■ **TEXTO MOSTRADO**:

______________________________

El mundo que Curro González viene a representar en sus obras no aparece sino tras ciertos rodeos; como espirales que salen y vuelven a su propio centro, sus imágenes se concentran y expanden dejando tras si un rastro de ambigüedad.
La sintaxis de sus obras está plagada de elementos que desbordan los significados originariamente dispuestos, como si quedaran palabras ocultas en la caja de texto. Conocedor de la imposibilidad de proporcionar un manual de uso, y por tanto de la dificultad de una hermenéutica de la imagen, se recrea en su aspecto y perfila sus iconos como si los contemplase en una barraca de espejos deformantes. En ese juego reconoce el desafío personal de no tomarse en serio ni al mundo, ni a sí mismo, y con esa terapia termina desnudando su propio desasosiego.

______________________________

(Entradas de datos almacenados)

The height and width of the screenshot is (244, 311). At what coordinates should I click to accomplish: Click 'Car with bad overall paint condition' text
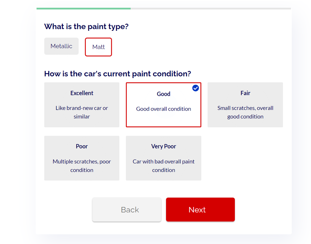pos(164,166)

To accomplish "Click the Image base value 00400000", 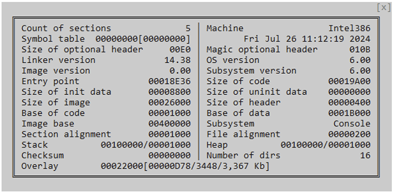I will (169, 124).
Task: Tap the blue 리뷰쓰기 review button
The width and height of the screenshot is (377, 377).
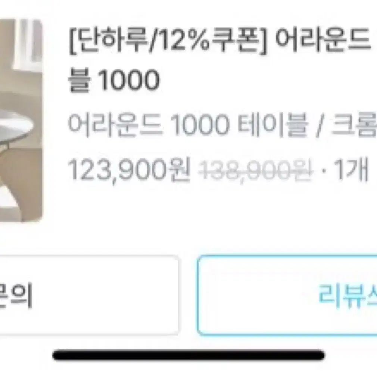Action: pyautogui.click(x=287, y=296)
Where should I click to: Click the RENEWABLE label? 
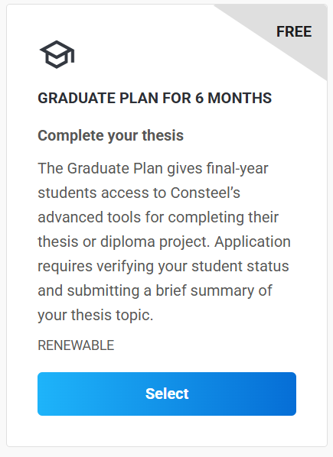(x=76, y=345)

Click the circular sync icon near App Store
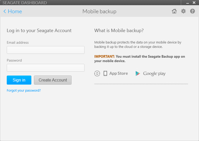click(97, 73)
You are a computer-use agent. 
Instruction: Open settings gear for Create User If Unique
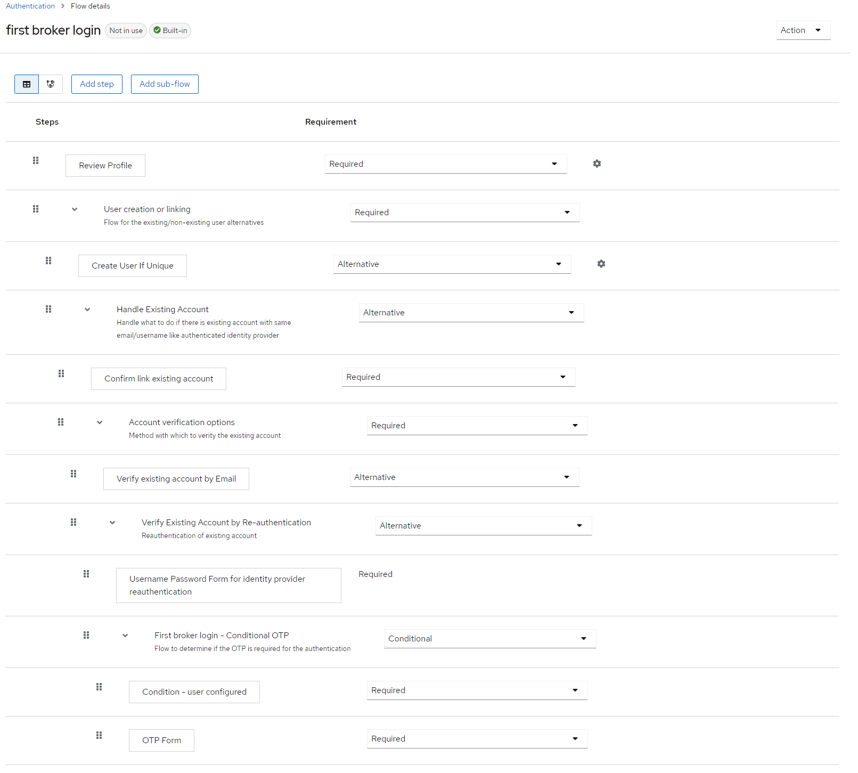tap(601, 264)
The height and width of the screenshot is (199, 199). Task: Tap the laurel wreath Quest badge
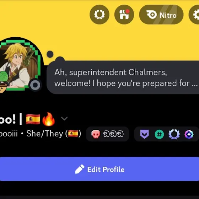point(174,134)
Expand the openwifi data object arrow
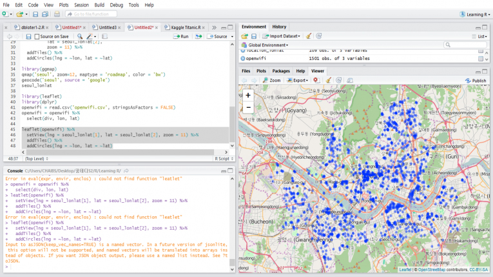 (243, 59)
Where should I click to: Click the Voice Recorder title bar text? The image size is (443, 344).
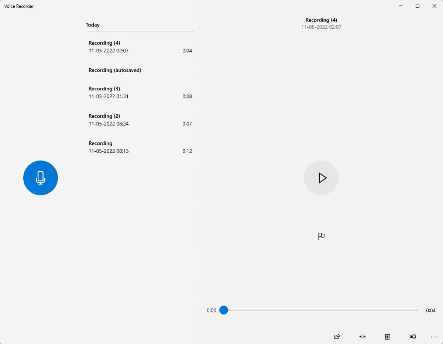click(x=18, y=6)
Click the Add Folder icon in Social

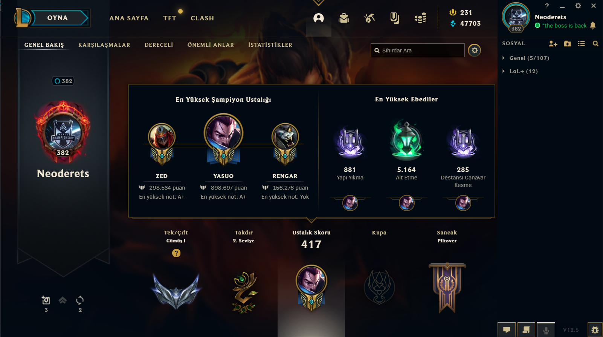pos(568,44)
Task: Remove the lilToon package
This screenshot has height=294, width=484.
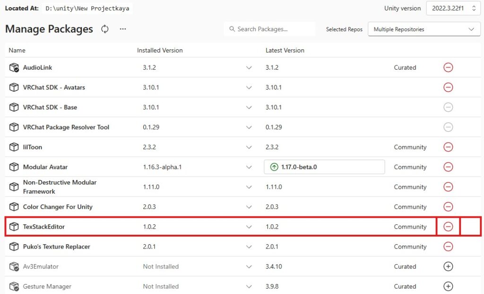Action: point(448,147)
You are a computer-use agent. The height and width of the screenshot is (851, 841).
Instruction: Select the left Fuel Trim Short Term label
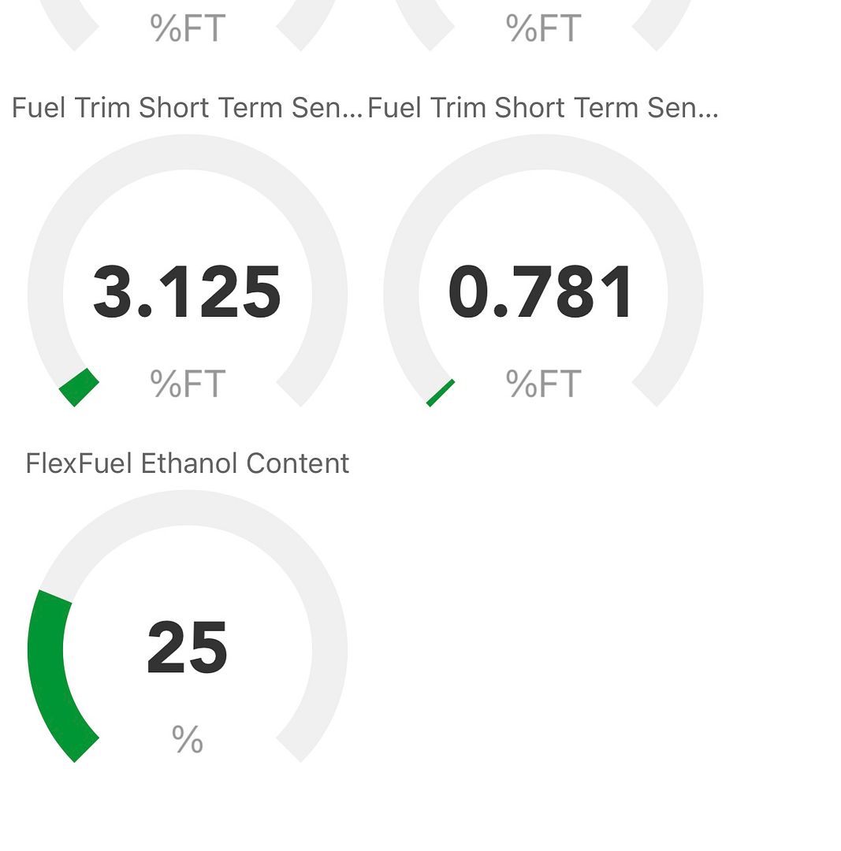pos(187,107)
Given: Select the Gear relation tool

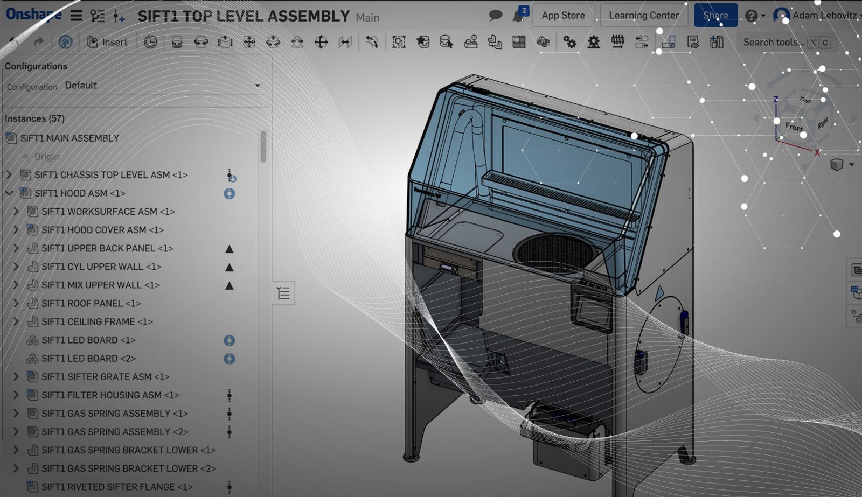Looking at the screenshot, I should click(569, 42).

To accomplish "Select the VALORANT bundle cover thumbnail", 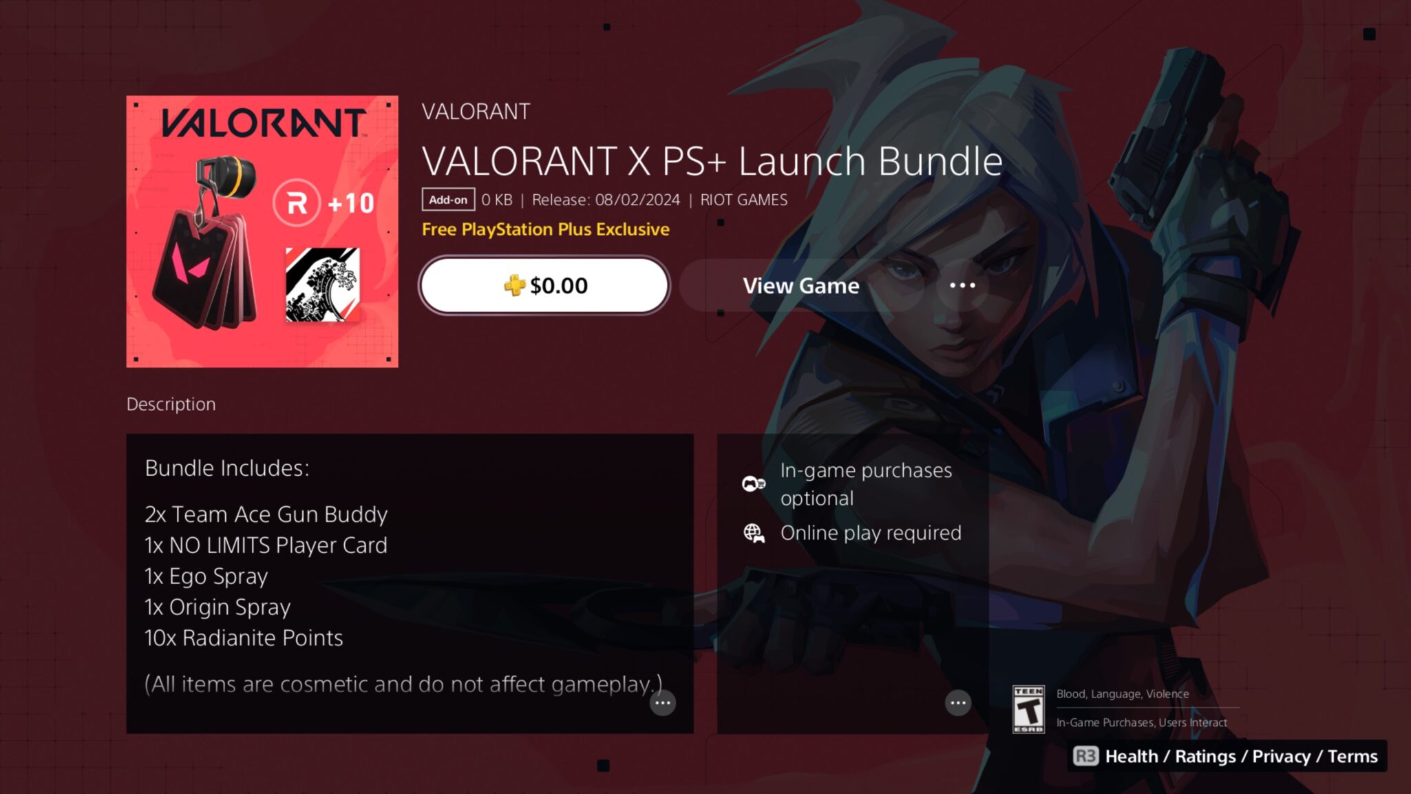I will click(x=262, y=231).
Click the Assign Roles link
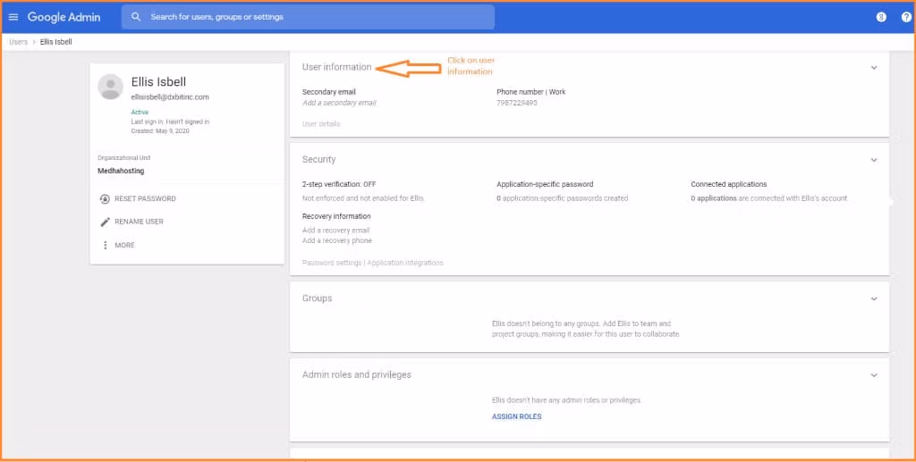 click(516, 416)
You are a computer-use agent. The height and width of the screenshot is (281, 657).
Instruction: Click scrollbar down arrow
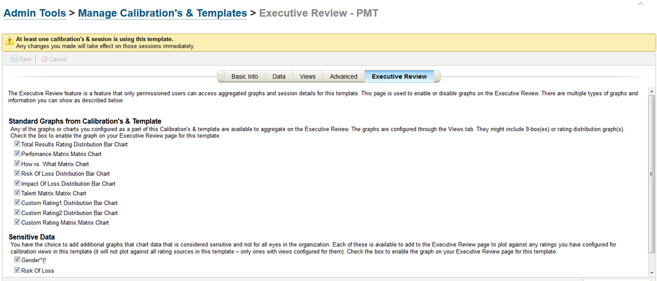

______________________________

■ **TAREAS A REALIZAR**:
1. Responde según el texto sobre Curro González:
(a) ¿A qué se comparan sus imágenes, que salen y vuelven a su propio centro?
(b) ¿Dónde dice el texto que parece contemplar sus iconos mientras los perfila?
(c) ¿Qué termina desnudando con esa terapia?
2. Continúa el texto sobre Curro González a partir de su última oración.

■ **RESULTADOS POR TAREA**:
1.
(a) A espirales.
(b) En una barraca de espejos deformantes.
(c) Su propio desasosiego.

2.
Hotel Freud se presenta como un relato inacabado, como un chiste al que se le hubiera estropeado el gancho mal y nos dejara en un estado de cierta decepción. Plantea y propone, así, una aproximación controvertida a la idea del arte como búsqueda del paraíso, como un lugar que nos devuelve al estado de ánimo de nuestra infancia, cuando ni siquiera éramos conscientes de lo cómico de nuestra existencia.